PhD defense - Nhu Dinh (eq. BONNEFOY - Biocell dpt)

Title: Role of Proteins from the LYRM Superfamily in Mitochondrial Biogenesis of the Fission Yeast Schizosaccharomyces pombe

Keywords: fission yeast, mitochondria, OXPHOS complex biogenesis, LYRM superfamily, physical partners, genetic and chemical compensation

Abstract: For a vast number of eukaryotes, mitochondria perform vital cellular functions, one of which is energy production via the oxidative phosphorylation (OXPHOS) complexes I-V. The biogenesis of these complexes is dually controlled by the mitochondrial and nuclear genomes. Specifically in humans, the mitochondrial DNA (mtDNA) encodes 13 subunits of the OXPHOS complexes, two ribosomal RNAs (rRNAs) and 22 transfer RNAs (tRNAs). Meanwhile, the nuclear genome encodes hundreds of proteins necessary for mitochondrial functions. These include the remaining OXPHOS complex subunits, and numerous factors essential to mitochondrial gene expression, complex assembly and supercomplex organisation. Schizosaccharomyces pombe (fission yeast) exhibits mitochondrial physiology and mtDNA structure closely resembling those of human cells, hence is suitable as a model.

On the one hand, a majority of respiratory complexes require nuclear-encoded, mitochondrial-localised leucine-tyrosine-arginine motif (mtLYRM) proteins for subunit integration and performance. Mutations in human mtLYRM members are associated with severe pathophysiological conditions, emphasising the importance of further research. The doctoral thesis demonstrates that (i) three novel S. pombe mtLYRM factors constitute the mitochondrial ribonuclease P (mtRNase P), responsible for the 5’ endonucleolytic cleavage of mitochondrial tRNAs; (ii) the S. pombe mtRNase P cooperates with the mitochondrial ribonuclease Z, the mitochondrial translation machinery and the mitochondrial fatty acid synthesis via unknown mechanisms; and (iii) both the ribozyme and protein subunit of canonical bacterial RNase P are carried over to yeast mitochondria. Prior to this work, the mtLYRM superfamily had never been implicated in mitochondrial RNA maturation.

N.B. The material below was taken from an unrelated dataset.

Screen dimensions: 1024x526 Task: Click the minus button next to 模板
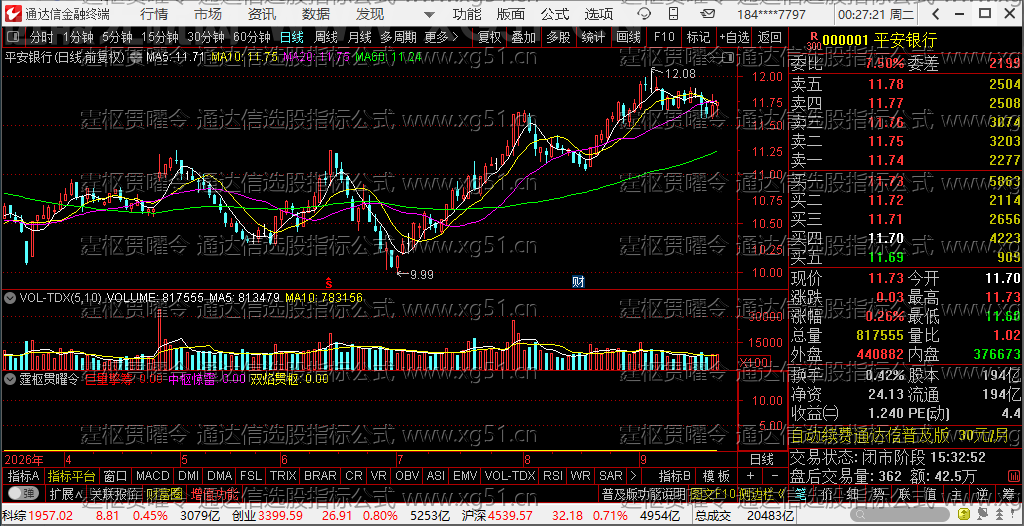775,476
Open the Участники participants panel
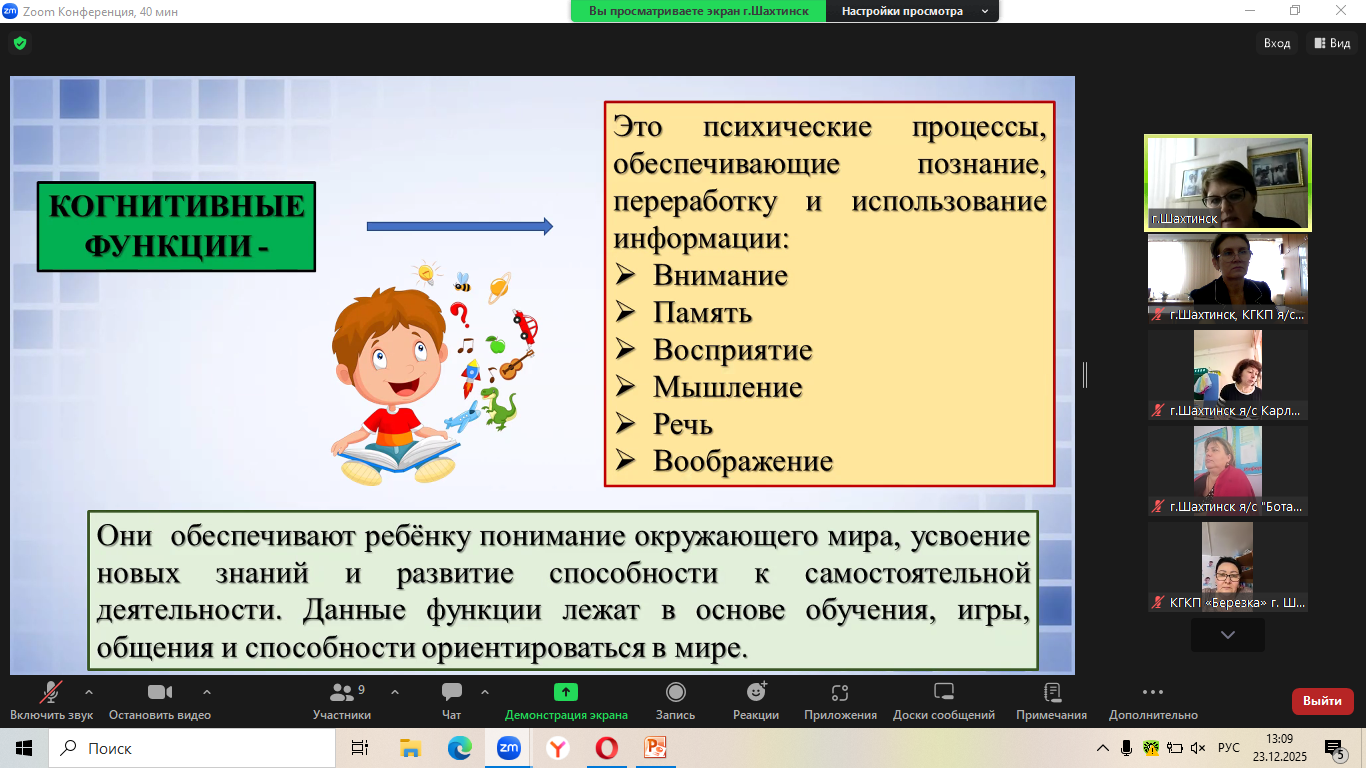The width and height of the screenshot is (1366, 768). pyautogui.click(x=341, y=693)
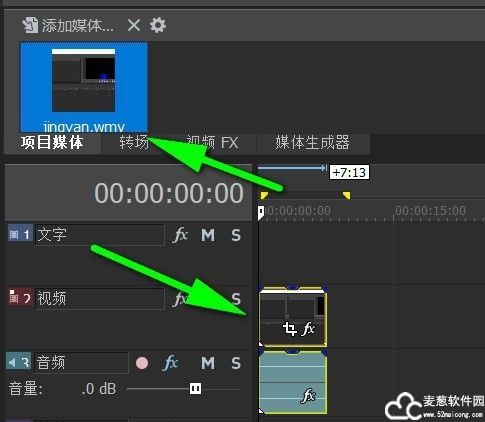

On the other hand, the spatial arrangement of OXPHOS complexes is governed by the mitochondrial contact site and cristae organising system (MICOS). The doctoral project provides evidence on (i) the in vivo architecture of the S. pombe MICOS, and (ii) the effect of nifuroxazide, a drug that could be repurposed for MICOS-related amyotrophic lateral sclerosis.